Using Turi to create a simple text classification

106 Views Asked by At

to get in touch with Turi I'm trying to create a model that is able to distinguish between strings consisting of chars and strings consisting of numbers. I have CSV-file with training data. Each line consists of two entries, a string and an indicator whether this string is a number or a plane string

String, isNumber
bvmuuflo , 0
71047015 , 1

My Python-Script to generate the model looks like this:

import graphlab as gl
data =  gl.SFrame('data.csv')
model = gl.classifier.create(data, target="isNumber", features=["String"])

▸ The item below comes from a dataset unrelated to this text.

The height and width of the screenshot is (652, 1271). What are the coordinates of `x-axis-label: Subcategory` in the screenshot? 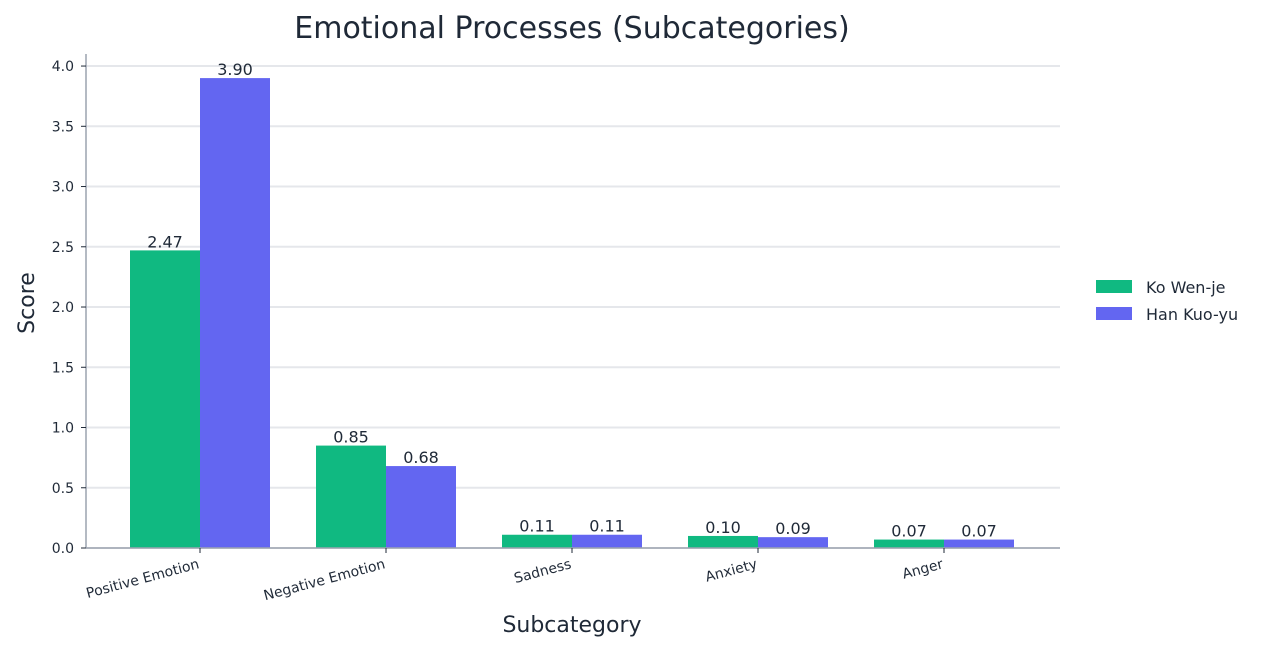 It's located at (572, 626).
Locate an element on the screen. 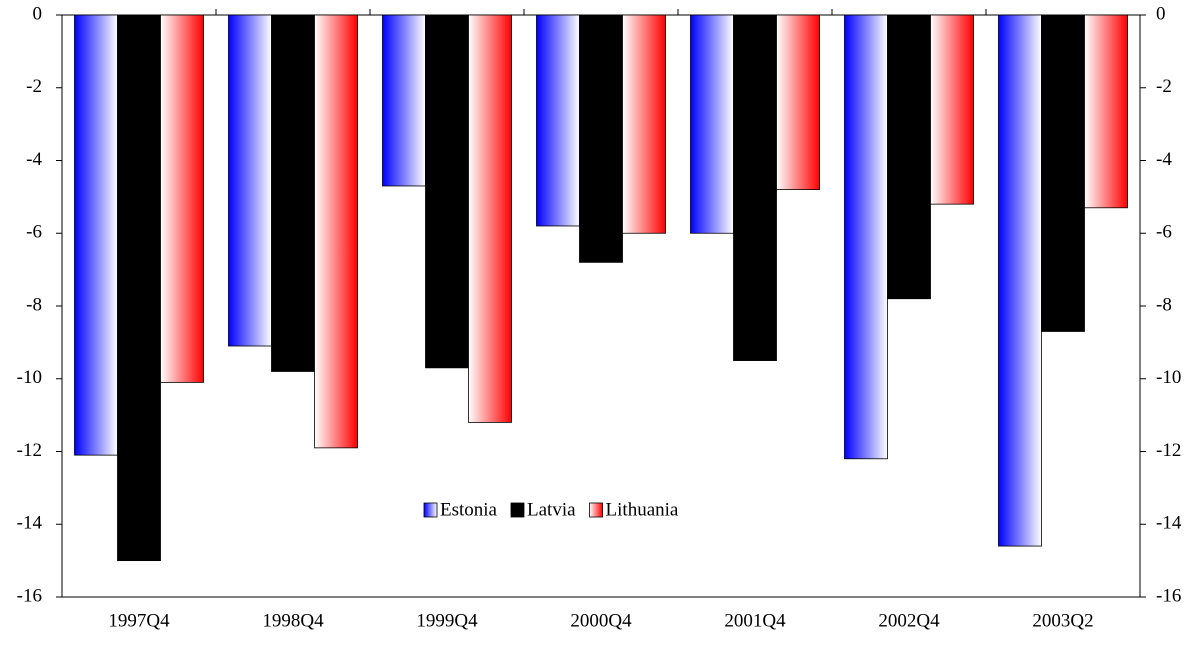 Image resolution: width=1199 pixels, height=645 pixels. x-tick-label: 1997Q4 is located at coordinates (139, 620).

This works fine. But I have no idea how to use the model to check for example if "qwerty" is a String or a Number. I'm trying to use the model.classify(...) API-call. But the two calls

model.classify(gl.SFrame(["qwertzui"])

and

model.classify(gl.SFrame(["98765432"])

return the same result

Columns:
    class   int
    probability float

Rows: 1

Data:
+-------+----------------+
| class |  probability   |
+-------+----------------+
|   1   | 0.509227594584 |
+-------+----------------+
[1 rows x 2 columns]

Obviously there is a mistake in my program, but I'm not able to find it. Any help is welcome!

1

There are 1 best solutions below

0
On

Since the model only has one column for training it will be able to identify strings it has already seen but unable to identify ones it has not. My guess is the .509 is the percentage of your input that is a string, so it just responds with that for anything it has not seen before.

This is obviously a toy example but if you want to get it to work I would use something like a bag of words, but for letters. Make 36 columns with the titles a,b,c...z,0,1...9 and put the count of each character per string for each row. This way the model will look at individual letters as giving a probability to the class instead of the string as a whole.